• WORK REQUIRED: Nothing but an exact repeat of the entries below should appear in your answer.

Stored data
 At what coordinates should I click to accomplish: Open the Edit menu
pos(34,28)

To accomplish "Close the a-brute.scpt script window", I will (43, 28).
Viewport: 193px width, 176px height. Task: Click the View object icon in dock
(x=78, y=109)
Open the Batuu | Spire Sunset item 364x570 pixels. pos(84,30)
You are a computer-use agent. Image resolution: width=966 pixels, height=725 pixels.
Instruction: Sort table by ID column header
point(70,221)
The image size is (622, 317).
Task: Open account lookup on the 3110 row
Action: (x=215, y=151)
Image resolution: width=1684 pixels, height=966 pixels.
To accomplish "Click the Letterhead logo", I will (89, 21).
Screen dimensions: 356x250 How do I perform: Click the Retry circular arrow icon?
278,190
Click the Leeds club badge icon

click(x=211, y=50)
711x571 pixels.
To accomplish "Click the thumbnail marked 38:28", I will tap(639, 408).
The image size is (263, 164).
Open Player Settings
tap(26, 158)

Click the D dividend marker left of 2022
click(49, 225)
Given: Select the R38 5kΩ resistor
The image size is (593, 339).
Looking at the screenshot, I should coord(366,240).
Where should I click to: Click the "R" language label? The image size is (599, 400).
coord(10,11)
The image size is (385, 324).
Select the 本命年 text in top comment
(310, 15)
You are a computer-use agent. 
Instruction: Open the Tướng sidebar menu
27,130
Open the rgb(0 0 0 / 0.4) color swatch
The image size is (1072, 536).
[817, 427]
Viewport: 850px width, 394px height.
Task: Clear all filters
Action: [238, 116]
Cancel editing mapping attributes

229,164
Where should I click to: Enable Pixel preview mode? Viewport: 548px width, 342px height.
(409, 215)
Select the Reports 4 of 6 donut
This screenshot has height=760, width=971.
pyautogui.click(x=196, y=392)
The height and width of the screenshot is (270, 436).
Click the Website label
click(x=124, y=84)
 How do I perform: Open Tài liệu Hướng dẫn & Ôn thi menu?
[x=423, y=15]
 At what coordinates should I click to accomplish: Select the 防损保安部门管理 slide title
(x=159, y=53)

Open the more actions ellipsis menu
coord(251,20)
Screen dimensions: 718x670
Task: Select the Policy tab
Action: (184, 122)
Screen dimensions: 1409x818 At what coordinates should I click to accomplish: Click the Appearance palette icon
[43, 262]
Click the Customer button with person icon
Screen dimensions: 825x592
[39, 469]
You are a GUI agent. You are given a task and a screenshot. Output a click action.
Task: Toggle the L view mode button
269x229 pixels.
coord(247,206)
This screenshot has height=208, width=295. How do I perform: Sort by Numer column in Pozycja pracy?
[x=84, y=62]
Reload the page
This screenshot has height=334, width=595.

• RESPONSE TO THIS TASK:
 At what coordinates should I click to accomplish: Open the Edit menu
pos(34,28)

To accomplish "Close the a-brute.scpt script window", I will (43, 28).
Viewport: 193px width, 176px height. Task: Click the View object icon in dock
(x=78, y=109)
Open the Batuu | Spire Sunset item 364x570 pixels. pos(84,30)
You are a computer-use agent. Image resolution: width=966 pixels, height=725 pixels.
Instruction: Sort table by ID column header
point(70,221)
The image size is (622, 317).
Task: Open account lookup on the 3110 row
Action: (x=215, y=151)
Image resolution: width=1684 pixels, height=966 pixels.
To accomplish "Click the Letterhead logo", I will (89, 21).
Screen dimensions: 356x250 How do I perform: Click the Retry circular arrow icon?
278,190
Click the Leeds club badge icon

click(x=211, y=50)
711x571 pixels.
To accomplish "Click the thumbnail marked 38:28", I will tap(639, 408).
The image size is (263, 164).
Open Player Settings
tap(26, 158)

Click the D dividend marker left of 2022
click(49, 225)
Given: Select the R38 5kΩ resistor
The image size is (593, 339).
Looking at the screenshot, I should coord(366,240).
Where should I click to: Click the "R" language label? The image size is (599, 400).
coord(10,11)
The image size is (385, 324).
Select the 本命年 text in top comment
(310, 15)
You are a computer-use agent. 
Instruction: Open the Tướng sidebar menu
27,130
Open the rgb(0 0 0 / 0.4) color swatch
The image size is (1072, 536).
[817, 427]
Viewport: 850px width, 394px height.
Task: Clear all filters
Action: [238, 116]
Cancel editing mapping attributes

229,164
Where should I click to: Enable Pixel preview mode? Viewport: 548px width, 342px height.
(409, 215)
Select the Reports 4 of 6 donut
This screenshot has height=760, width=971.
pyautogui.click(x=196, y=392)
The height and width of the screenshot is (270, 436).
Click the Website label
click(x=124, y=84)
 How do I perform: Open Tài liệu Hướng dẫn & Ôn thi menu?
[x=423, y=15]
 At what coordinates should I click to accomplish: Select the 防损保安部门管理 slide title
(x=159, y=53)

Open the more actions ellipsis menu
coord(251,20)
Screen dimensions: 718x670
Task: Select the Policy tab
Action: (184, 122)
Screen dimensions: 1409x818 At what coordinates should I click to accomplish: Click the Appearance palette icon
[43, 262]
Click the Customer button with person icon
Screen dimensions: 825x592
[39, 469]
You are a GUI agent. You are given a task and a screenshot. Output a click action.
Task: Toggle the L view mode button
269x229 pixels.
coord(247,206)
This screenshot has height=208, width=295. How do I perform: Sort by Numer column in Pozycja pracy?
[x=84, y=62]
Reload the page
This screenshot has height=334, width=595.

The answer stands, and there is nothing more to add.